El Mañana de Nuevo Laredo

Carmen Aristegui

Artículo

Carmen Aristegui

15 febrero, 2020

¿Maxiproceso?



La detención en España con fines de extradición de Emilio
Lozoya Austin, ex director general de Pemex, es un suceso que podría derivar en
cosas mayores si ocurre lo que el Fiscal General de la República dijo esta
semana, al confirmar la captura del ex funcionario mexicano en Málaga.

Alejandro Gertz Manero se pronunció en contra de concebir
las investigaciones judiciales abiertas, relacionadas con personajes de la alta
política mexicana -Lozoya, Robles, Collado, Ancira, García Luna y los que
vengan- como la suma de casos aislados o como historias que pudieran entenderse
de forma inconexa y que no tienen que ver uno con el otro.
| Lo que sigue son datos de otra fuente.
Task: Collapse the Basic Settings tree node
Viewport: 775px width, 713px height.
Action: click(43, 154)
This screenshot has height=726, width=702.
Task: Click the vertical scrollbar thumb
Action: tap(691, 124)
Al responder a la pregunta sobre si en México hay o no
condiciones para un maxiproceso, el Fiscal dijo: “Lo que hay son condiciones
para demostrar que son conductas del poder, que es un sistema permanente de
colusión y de encubrimiento, que ha dado lugar a esta corrupción que
verdaderamente es ya intolerable… si estuviéramos en las administraciones
anteriores se hablaría de casos aislados… Afirmar que esto se da en un
contexto que no tenga un hilo conductor es una forma de engañar y es una forma
de encubrir la verdad”.

La declaración de Gertz reviste la más alta importancia,
porque de la forma en que se procesen judicialmente éstos y los demás casos que
vengan relacionados con el uso y abuso del poder en México, es que se
definirán, en buena medida, los alcances de la transformación profunda que se
promete y espera en la política y el sistema de justicia de un país como
México.

Hemos llegado al punto en que todo conecta, es decir,
tenemos un entramado de sucesos y situaciones; algunos de ellos están ya bajo
investigación judicial como el caso Lozoya, o el caso Rosario Robles, o en
Estados Unidos el caso García Luna, pero al final de cuentas estamos con un
panorama en donde la pregunta es si estamos o no enfilándonos a lo que podría
llegar a ser un maxiproceso, en que un caso conecta con otro y los personajes
principales de estas historias acaban siendo los mismos, los que en un punto de
la historia de México han protagonizado tramas de corrupción o de probable
corrupción en nuestro país.

Agro Nitrogenados, Fertinal, Etileno XXI, Viaducto
Bicentenario; Estafa Maestra, Casa Blanca, financiamiento ilegal a campañas
políticas; protección al narcotráfico, enriquecimiento ilícito etc., etc, son
los casos conocidos que involucran a los mismos personajes y los mismos
circuitos del poder que gobernaron a México en los últimos dos sexenios.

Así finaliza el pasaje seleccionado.